If this all sounds like, well, inside baseball, it is. But it's one of the great accomplishments of the Moneyball screenplay - from Aaron Sorkin and Steven Zaillian - that the story works even if you have no idea what an ERA, or Sabermetrics, is. Brad Pitt, who stars as Beane, has a lot to do with this, too. Pacing around and banging stuff, and trying to balance his professional life with what's left of his personal one (he's divorced, and trying to be some kind of dad for his little girl), Pitt's Beane goes from gloomy despair to crazy hope. It's a classic trajectory, Capra-esque and crowd-pleasing, but Pitt adds layers of emotional depth, mixing moments of wild rage and frustration with a beautifully quiet, inward-reaching performance. Don't be surprised to see Pitt in the best-actor Oscar race come the new year.

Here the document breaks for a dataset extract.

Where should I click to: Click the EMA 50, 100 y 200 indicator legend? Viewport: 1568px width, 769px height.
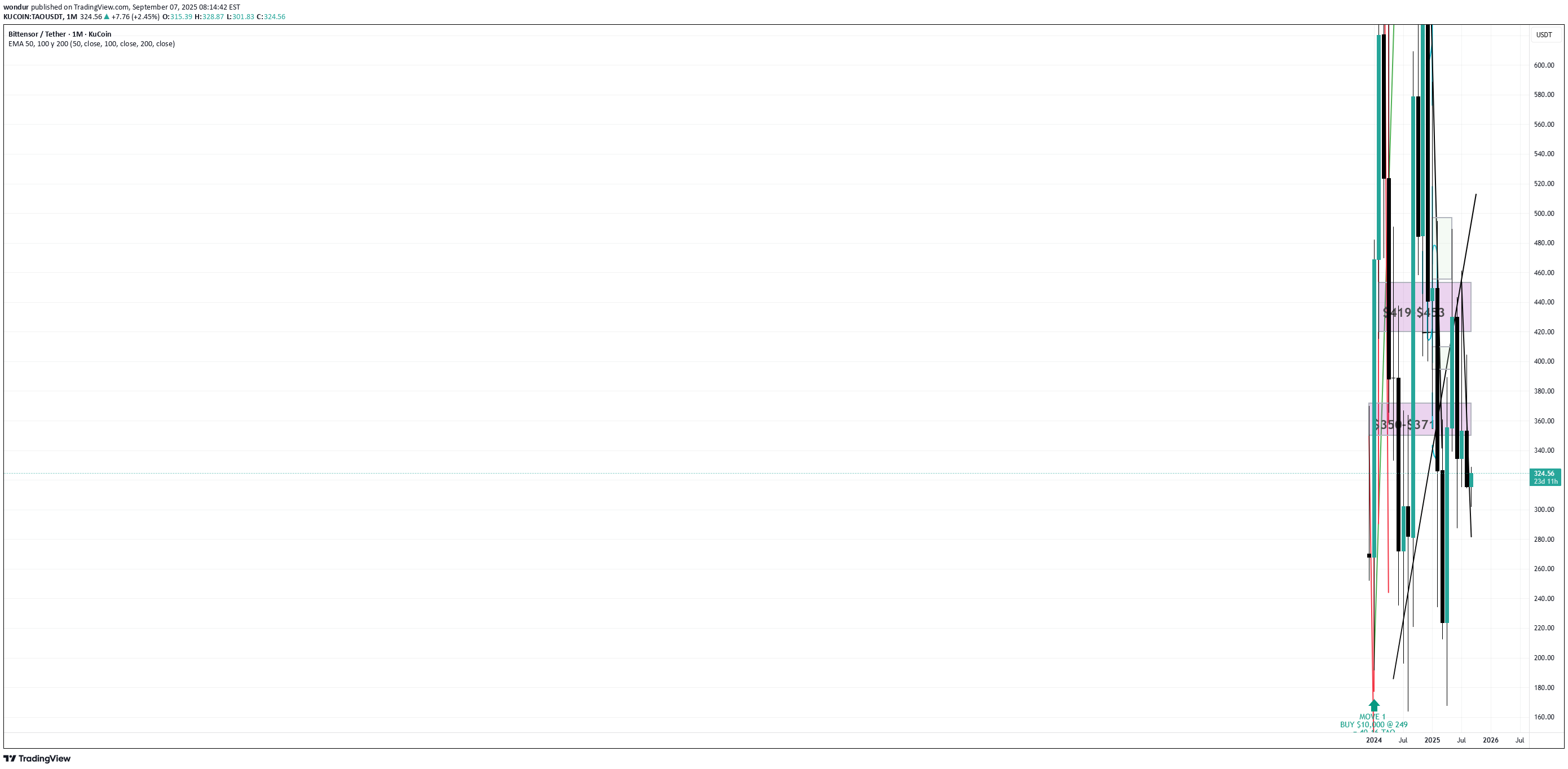(x=91, y=44)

Jonah Hill, as Peter Brand, the visibly fidgety statistician, is a revelation, too. The overweight, over-perspiring dork of Superbad and Funny People pushes his twitchy awkwardness in uncharted directions, and the interplay between Pitt and Hill's characters - as the two embark on their crackpot mission - is something to behold. One great sequence, set on trade-deadline day, has Beane working the phones, playing one general manager off another, while Brand mugs, mimes, and offers counsel. The breathless bidding culminates with Hill delivering a totally dweeby - and exquisitely triumphant - fist pump.

Philip Seymour Hoffman, his hair in a buzz cut and his girth spilling out of an A's uniform, is manager Art Howe, who doesn't see eye to eye with Beane and his newfangled ideas. The increasingly confrontational encounters between the old-school practitioner and his boss are among Moneyball's most satisfying scenes.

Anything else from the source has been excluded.